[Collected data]

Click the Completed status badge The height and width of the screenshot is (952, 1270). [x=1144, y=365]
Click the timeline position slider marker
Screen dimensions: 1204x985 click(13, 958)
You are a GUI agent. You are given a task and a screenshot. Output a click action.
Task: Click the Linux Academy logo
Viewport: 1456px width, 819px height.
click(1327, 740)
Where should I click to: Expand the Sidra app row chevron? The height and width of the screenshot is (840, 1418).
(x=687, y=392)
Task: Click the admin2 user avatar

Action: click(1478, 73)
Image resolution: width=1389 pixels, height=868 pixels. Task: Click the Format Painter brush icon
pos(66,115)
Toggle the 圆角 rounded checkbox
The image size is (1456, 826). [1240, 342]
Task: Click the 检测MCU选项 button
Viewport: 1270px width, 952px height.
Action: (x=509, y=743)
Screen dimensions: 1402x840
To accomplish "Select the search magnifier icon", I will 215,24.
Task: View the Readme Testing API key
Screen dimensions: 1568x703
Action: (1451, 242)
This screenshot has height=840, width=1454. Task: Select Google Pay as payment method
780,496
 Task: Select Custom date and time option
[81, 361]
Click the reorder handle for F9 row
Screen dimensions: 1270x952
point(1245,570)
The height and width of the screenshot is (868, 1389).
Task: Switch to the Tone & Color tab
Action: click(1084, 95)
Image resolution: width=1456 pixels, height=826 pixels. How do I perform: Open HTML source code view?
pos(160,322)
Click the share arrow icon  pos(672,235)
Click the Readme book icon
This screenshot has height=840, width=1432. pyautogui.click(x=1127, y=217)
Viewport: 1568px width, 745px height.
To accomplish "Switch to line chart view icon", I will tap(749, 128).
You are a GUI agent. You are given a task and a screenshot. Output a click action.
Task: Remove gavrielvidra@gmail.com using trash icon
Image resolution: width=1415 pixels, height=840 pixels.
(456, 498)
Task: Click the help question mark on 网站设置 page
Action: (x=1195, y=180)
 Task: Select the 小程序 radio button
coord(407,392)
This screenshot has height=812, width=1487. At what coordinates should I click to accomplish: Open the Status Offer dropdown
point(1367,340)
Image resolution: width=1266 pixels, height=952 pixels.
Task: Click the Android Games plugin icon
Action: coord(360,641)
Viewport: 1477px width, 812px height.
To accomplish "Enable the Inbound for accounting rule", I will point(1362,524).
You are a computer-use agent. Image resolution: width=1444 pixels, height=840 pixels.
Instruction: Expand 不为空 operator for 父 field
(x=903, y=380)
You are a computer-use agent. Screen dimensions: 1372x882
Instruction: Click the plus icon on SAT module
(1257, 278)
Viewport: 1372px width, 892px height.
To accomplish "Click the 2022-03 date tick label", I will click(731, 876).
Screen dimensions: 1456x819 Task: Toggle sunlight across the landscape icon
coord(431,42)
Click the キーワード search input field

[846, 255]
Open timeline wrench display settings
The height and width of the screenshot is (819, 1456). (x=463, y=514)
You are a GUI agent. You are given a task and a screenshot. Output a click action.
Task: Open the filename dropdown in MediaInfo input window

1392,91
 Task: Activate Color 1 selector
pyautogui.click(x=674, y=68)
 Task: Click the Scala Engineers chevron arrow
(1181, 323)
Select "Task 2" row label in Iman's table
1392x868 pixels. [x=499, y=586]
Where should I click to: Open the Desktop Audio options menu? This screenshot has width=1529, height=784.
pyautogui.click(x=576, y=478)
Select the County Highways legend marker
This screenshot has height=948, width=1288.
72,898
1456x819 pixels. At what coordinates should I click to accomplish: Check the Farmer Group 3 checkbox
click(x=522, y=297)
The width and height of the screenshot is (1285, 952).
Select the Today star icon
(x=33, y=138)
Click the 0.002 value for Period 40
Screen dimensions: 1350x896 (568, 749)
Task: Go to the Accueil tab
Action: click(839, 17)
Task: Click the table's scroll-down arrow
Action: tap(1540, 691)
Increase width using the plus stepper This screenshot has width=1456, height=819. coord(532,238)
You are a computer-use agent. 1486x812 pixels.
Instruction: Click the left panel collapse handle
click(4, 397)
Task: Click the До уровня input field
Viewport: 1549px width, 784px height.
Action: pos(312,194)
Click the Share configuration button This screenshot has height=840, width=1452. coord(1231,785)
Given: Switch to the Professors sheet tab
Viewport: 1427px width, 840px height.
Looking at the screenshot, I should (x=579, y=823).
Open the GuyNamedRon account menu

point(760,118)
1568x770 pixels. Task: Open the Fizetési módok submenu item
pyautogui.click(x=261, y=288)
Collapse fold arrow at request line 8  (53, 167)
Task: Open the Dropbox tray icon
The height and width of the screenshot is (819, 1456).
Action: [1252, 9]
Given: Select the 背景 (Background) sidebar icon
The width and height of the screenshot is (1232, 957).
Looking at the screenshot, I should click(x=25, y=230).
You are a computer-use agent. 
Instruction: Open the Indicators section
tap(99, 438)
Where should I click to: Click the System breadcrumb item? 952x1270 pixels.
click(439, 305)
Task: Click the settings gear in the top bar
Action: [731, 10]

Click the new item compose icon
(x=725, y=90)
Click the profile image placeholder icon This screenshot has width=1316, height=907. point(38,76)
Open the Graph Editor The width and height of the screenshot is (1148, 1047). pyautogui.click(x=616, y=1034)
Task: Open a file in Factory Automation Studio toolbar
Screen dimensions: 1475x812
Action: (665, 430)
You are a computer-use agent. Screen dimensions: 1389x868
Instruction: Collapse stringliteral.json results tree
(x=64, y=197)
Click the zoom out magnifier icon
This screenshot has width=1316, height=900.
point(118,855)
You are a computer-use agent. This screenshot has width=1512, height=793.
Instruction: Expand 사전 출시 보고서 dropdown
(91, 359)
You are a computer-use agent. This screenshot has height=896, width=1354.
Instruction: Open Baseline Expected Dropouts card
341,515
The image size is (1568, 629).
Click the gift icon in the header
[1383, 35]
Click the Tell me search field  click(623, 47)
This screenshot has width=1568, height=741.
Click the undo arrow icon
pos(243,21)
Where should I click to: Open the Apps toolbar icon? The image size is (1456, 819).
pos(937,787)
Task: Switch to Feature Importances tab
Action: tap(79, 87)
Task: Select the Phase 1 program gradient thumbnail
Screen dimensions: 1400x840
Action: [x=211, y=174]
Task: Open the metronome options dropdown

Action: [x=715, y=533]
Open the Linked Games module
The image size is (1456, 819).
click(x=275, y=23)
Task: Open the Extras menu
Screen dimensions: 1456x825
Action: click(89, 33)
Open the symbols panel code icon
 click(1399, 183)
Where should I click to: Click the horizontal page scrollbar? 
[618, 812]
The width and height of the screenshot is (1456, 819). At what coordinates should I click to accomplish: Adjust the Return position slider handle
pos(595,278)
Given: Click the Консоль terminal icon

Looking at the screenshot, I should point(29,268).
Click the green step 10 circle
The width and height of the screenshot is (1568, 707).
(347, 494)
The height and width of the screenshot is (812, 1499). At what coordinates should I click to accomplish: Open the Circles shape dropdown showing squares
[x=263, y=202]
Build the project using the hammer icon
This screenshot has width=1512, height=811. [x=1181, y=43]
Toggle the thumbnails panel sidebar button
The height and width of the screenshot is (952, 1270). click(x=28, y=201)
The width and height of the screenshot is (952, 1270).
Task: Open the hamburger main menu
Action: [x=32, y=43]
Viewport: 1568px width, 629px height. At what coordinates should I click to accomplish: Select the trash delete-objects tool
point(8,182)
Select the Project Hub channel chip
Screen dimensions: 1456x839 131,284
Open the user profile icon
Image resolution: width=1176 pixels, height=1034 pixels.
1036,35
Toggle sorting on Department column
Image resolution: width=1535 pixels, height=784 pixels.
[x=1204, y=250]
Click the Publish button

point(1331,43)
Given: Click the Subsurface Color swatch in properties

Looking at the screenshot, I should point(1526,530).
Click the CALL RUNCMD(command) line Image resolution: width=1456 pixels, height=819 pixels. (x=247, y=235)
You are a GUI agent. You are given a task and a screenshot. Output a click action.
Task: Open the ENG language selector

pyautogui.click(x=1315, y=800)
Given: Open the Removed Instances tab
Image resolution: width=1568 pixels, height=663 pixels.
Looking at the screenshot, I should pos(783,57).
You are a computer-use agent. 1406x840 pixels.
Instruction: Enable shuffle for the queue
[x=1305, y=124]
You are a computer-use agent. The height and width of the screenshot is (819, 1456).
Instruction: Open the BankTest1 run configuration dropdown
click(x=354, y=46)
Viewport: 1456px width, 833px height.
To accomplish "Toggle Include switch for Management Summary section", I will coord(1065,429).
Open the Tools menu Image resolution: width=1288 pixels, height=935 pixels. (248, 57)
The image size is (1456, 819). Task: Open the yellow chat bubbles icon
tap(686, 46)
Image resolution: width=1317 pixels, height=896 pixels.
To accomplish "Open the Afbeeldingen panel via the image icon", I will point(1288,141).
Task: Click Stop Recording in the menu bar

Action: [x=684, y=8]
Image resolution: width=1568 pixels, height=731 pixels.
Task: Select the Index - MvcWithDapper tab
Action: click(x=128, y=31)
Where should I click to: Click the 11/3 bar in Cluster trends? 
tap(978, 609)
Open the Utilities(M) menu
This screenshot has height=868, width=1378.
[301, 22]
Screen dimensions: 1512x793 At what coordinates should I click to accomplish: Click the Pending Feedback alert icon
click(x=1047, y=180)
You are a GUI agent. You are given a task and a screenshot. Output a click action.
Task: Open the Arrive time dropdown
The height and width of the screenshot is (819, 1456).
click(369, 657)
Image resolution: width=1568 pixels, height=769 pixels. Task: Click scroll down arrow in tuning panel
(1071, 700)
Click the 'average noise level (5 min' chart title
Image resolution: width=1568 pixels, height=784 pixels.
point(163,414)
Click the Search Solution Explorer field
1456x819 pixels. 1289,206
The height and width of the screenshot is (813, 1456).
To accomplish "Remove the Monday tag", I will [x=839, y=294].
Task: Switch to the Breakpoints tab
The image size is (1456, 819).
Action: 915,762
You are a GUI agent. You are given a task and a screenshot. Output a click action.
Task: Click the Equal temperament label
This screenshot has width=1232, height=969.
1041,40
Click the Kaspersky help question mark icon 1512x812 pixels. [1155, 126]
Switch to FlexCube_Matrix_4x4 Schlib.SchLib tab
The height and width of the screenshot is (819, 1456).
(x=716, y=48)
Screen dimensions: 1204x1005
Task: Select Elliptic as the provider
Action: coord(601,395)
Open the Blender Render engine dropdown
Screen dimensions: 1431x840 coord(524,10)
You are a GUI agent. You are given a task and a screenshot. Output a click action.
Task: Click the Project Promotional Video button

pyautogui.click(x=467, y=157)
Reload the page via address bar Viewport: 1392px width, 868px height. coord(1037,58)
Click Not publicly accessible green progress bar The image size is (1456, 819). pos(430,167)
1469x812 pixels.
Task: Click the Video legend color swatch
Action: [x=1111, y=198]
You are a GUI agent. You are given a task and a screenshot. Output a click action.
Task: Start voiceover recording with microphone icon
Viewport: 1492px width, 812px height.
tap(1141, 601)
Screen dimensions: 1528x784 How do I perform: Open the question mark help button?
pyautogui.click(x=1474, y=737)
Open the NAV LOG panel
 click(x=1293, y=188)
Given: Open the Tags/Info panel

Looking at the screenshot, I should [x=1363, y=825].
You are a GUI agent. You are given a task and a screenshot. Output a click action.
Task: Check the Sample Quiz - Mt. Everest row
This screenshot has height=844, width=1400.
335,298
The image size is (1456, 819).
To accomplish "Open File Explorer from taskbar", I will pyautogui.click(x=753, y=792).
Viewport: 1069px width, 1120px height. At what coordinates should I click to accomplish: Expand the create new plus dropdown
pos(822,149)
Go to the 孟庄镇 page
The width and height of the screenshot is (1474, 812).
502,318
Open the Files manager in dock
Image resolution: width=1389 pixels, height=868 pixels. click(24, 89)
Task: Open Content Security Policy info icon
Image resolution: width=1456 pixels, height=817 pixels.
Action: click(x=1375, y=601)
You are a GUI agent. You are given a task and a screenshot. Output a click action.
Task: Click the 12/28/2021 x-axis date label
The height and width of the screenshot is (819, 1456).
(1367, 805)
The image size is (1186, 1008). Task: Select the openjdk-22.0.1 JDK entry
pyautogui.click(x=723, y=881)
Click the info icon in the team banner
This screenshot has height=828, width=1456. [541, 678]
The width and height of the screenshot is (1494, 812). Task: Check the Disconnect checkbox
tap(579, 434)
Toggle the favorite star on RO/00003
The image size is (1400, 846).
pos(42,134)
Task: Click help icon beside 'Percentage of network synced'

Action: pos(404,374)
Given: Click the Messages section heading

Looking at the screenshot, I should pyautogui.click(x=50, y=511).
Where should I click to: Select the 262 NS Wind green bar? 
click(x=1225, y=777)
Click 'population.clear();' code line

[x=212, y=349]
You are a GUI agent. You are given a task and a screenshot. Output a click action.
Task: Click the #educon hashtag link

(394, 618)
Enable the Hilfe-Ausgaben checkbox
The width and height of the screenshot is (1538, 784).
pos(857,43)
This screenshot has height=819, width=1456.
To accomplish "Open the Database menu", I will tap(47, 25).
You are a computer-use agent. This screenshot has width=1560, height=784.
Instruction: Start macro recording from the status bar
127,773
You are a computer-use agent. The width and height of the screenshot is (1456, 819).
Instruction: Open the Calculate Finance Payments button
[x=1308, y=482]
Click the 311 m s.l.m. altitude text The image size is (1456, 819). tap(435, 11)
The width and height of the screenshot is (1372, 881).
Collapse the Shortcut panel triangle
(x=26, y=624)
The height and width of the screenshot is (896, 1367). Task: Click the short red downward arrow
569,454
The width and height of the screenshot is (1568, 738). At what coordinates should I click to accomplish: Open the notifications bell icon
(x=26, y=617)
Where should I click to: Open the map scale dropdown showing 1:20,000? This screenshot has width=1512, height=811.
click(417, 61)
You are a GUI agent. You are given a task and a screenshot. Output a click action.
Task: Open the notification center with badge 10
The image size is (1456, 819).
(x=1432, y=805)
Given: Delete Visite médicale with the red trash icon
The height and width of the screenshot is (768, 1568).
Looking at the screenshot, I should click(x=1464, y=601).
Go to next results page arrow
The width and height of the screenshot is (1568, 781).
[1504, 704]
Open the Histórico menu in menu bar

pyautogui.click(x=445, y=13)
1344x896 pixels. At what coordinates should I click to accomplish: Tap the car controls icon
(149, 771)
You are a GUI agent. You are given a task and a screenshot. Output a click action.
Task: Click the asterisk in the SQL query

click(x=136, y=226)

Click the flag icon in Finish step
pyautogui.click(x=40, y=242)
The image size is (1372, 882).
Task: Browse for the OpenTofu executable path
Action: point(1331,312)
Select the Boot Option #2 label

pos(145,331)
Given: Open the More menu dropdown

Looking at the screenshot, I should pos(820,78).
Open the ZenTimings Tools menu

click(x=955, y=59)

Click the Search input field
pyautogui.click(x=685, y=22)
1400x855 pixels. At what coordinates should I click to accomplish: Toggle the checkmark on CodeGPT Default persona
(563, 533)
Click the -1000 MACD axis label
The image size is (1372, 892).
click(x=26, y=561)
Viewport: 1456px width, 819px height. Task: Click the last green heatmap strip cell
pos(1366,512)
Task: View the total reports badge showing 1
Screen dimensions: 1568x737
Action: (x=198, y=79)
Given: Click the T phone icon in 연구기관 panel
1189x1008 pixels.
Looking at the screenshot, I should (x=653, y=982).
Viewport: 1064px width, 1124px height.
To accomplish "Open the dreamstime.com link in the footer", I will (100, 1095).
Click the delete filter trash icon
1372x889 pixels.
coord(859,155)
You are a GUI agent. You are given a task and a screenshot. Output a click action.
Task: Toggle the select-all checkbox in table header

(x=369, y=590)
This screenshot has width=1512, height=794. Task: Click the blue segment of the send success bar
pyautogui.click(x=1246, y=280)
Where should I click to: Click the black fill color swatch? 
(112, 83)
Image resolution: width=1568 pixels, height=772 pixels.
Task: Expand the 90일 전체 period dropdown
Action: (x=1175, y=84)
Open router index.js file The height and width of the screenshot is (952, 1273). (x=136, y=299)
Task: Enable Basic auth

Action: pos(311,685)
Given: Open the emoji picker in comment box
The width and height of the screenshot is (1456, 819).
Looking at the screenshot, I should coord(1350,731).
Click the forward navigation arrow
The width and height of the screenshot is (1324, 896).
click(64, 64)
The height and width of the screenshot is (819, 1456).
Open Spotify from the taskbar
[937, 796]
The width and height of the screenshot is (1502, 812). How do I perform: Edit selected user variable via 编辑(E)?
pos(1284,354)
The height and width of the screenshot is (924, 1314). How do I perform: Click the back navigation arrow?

> [Exercise instructions]
Scan the entries above for the string "badge", and copy every line where it turns up.

> [Answer below]
Click the Completed status badge The height and width of the screenshot is (952, 1270). [x=1144, y=365]
Task: Open the notification center with badge 10
Task: View the total reports badge showing 1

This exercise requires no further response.